Nous devons dire à l’honneur de Genève et de la Suisse que la triste fusillade de la rue du Mont-Blanc et du Pont-des-Bergues n’a éveillé aux bords du lac Léman aucune de ces lâches pensées de réaction politique dont nous avons eu ailleurs si souvent le honteux spectacle en des occasions semblables. Il ne peut pas venir à la pensée d’un Suisse de chercher en dehors de la liberté même une défense contre les accidens d’une liberté tumultueuse. On ne songe pas, dans ces vieilles républiques dont l’Europe devrait être fière, à découvrir des sauveurs de sociétés pour s’abriter derrière eux. On se fût virilement battu à Genève, s’il l’eût fallu, et le lendemain, quel qu’eût été le vainqueur, la vie libre eût recommencé pour tous ; mais, grâce à Dieu, la lutte ne s’est point portée à ces extrémités. Le conseil d’état a fait appel à l’autorité fédérale, et dès que ce recours a été connu, la sécurité est aussitôt rentrée dans toutes les âmes. On a eu foi dans le droit et dans la loi représentés par l’autorité fédérale.

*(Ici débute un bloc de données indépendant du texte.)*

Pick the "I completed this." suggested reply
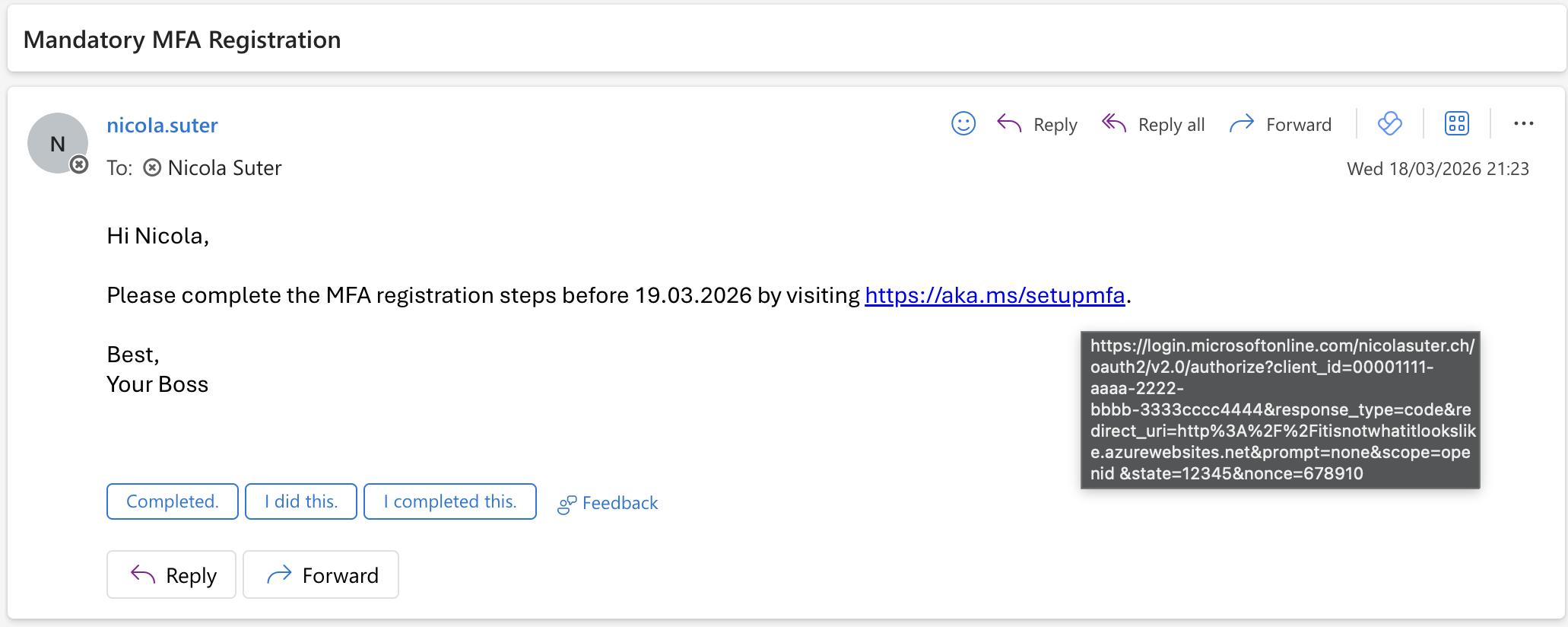 450,501
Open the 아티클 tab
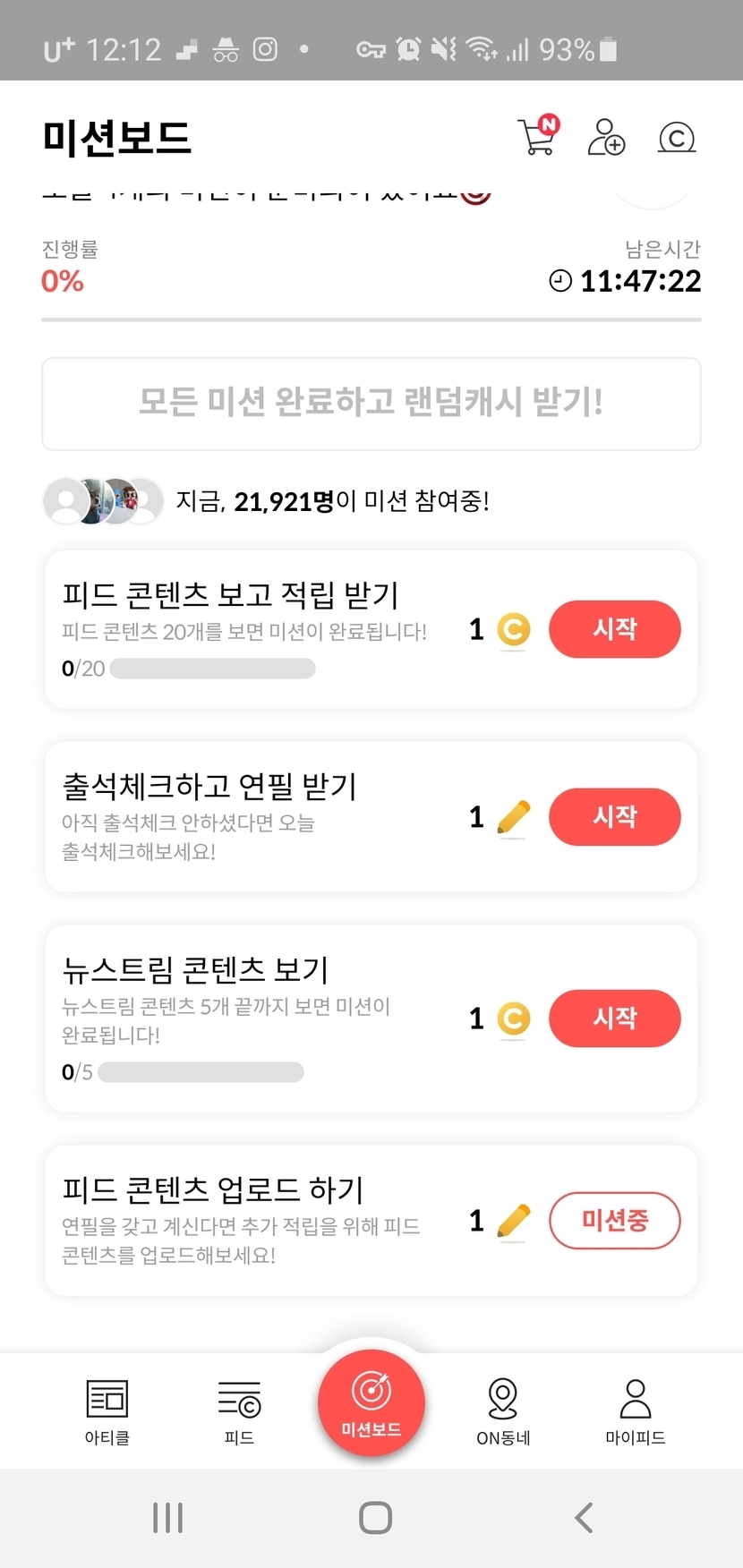The width and height of the screenshot is (743, 1568). [107, 1410]
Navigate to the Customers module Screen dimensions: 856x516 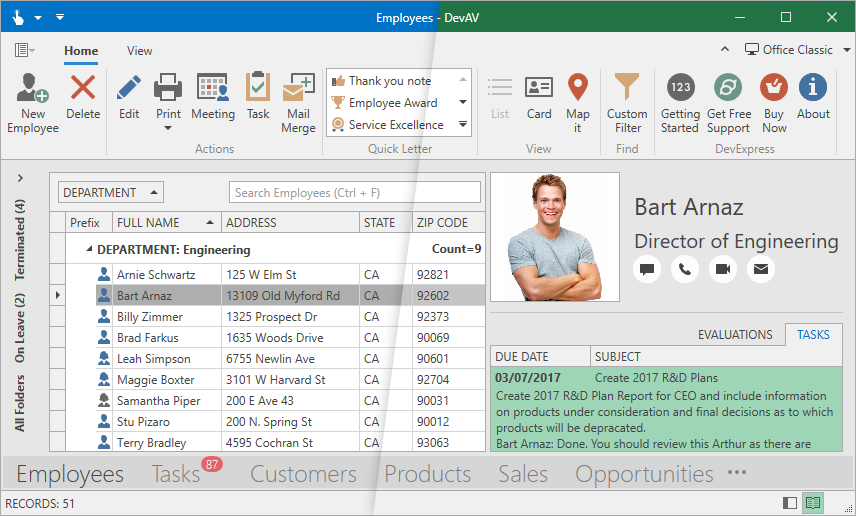(303, 474)
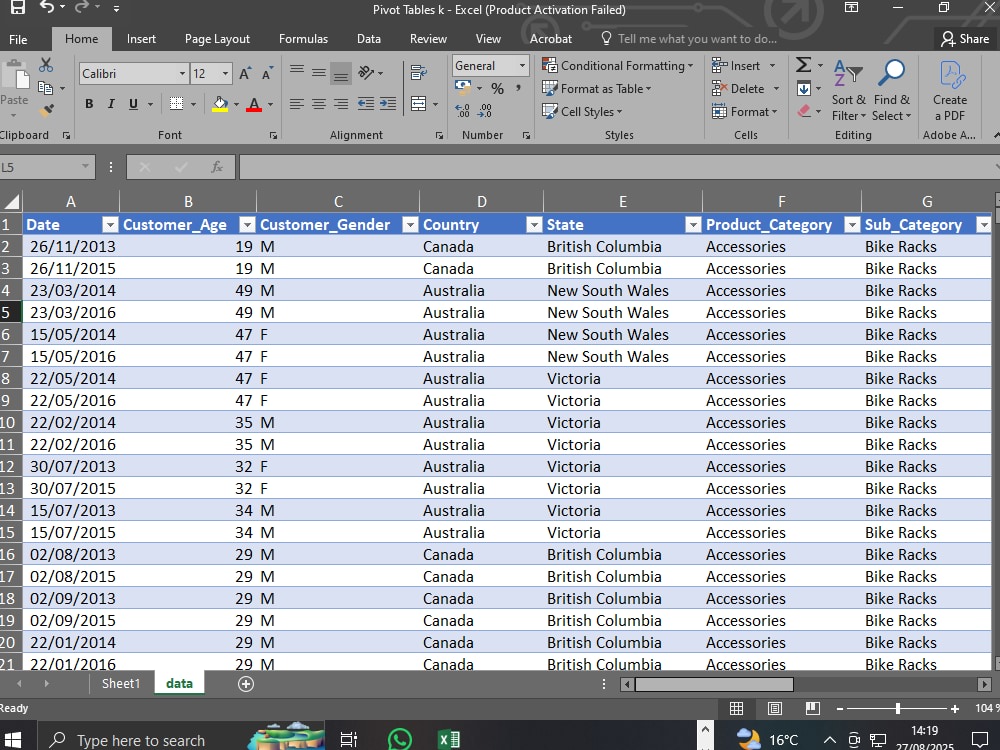Toggle italic formatting
Screen dimensions: 1000x750
[x=111, y=104]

Deux bataillons de milice vaudoise,. composés de citoyens de toutes les classes enlevés subitement à leurs occupations, mais qui sous les armes ont un aspect militaire séduisant, même pour un Français, sont arrivés sur-le-champ à Genève. Nous étions en ce moment dans le canton de Vaud, et nous avons vu partir gaîment cette belle milice : elle jugeait sévèrement, quoiqu’elle appartienne à un canton radical, la brutale et cruelle conduite des radicaux genevois : elle était prête à défendre la loi et à maintenir l’honneur de la confédération. Elle n’a trouvé heureusement à Genève que la confiance dans l’équité de la médiation fédérale. L’affaire est aujourd’hui entre les mains de l’autorité et de la justice fédérales. Nous autres étrangers, sans nous mêler aux ressentimens trop naturels qu’excitent sur les lieux les violences d’une fraction des radicaux, nous n’avons plus qu’à attendre le verdict des autorités suprêmes de la confédération. Nous ne doutons point que ce verdict ne soit conforme à l’équité et au droit, et ne maintienne la bonne renommée politique de la Suisse.

Les faits de guerre sont toujours si confus aux États-Unis, que nous éprouvons une sorte de répugnance à déchiffrer les télégrammes qui nous racontent au jour le jour les vicissitudes contradictoires de cette interminable lutte. Malgré les commentaires malveillans auxquels la situation et la politique du nord donnent lieu dans la majorité des journaux européens, il s’en faut encore pour le moment que les chances de l’Union américaine soient plus mauvaises que celles des confédérés. Quand on examine de sang-froid la situation des deux partis, on est plutôt convaincu du contraire. Sans doute la campagne de Grant, si terriblement commencée en Virginie, n’a point réussi ; mais l’armée de Grant garde toujours l’offensive et ne cesse point de menacer Richmond. Sherman, arrivé devant Atlanta après une marche hardie au cœur même des états confédérés, tient peut-être en ses mains l’événement décisif de la guerre. S’il s’empare d’Atlanta, il coupe ou domine tous les chemins de fer par lesquels le gouvernement de Richmond communique avec le sud. S’il est battu devant Atlanta, la campagne de cette année est entièrement perdue pour le nord, et il n’est pas impossible alors que le parti de la paix fasse passer son candidat dans l’élection présidentielle ; mais l’amiral Farragut, en forçant avec une heureuse énergie l’entrée de la rade de Mobile, vient, dans cette région, apporter des chances nouvelles à la cause fédérale. L’attaque contre Mobile contraint les confédérés à opérer une nouvelle division de leurs forces ; elle soutient ainsi par une diversion puissante l’entreprise de Sherman. En somme, quand on examine la carte de la guerre, on voit les fédéraux gagner sans cesse dans le territoire confédéré des positions importantes, tandis que les confédérés n’acquièrent rien sur le nord. Si l’issue de la campagne actuelle de la Géorgie est défavorable aux confédérés, il paraît difficile que le gouvernement de Richmond puisse continuer longtemps encore la lutte.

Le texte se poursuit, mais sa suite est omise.